My thanksgiving for last week- God saved me from a near car accident. After dropping M at work, i was on the way home. I assumed i had the right of way going straight but a car from the side road was coming out pretty fast. I was thinking i should stop and let him go, but i had some body-brain disconnection when i was panicking. My foot was stuck on the accelerator. Half of me thinking i had to stop, half of me thinking i had the right of way. 😱😱😱
Good thing he stopped and i passed. He was almost into the right side of the car. He horned me so badly. I deserved it. I froze in the car thinking of what could have been if he had not stopped. It scares me. God's grace is immeasurable. Whenever i think of how i'm living on borrowed time, i'm not upset when disruptions come or when i don't feel efficient. It's a reminder of how I should be living everyday. It's my daily battle but this wake up call helped me get into perspective again.

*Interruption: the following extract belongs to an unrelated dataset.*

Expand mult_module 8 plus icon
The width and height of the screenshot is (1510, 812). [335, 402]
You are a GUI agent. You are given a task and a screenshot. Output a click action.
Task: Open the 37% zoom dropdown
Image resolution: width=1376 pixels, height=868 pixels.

It helped me also be more patient with my teenager 😆. I can't understand this boy... He got a smack on his bottom for throwing a tantrum and he asks me defiantly "i am your child so why do you beat me?"??! Madness. I had no answer for that. All i could think of was how i never asked my mom this question so how does this guy come up with this?? Yesterday he asked me what was for lunch and i told him "spinach mushroom quesadillas". His reply was "why we always eat that?"..... 😕 teenager in a toddler's body.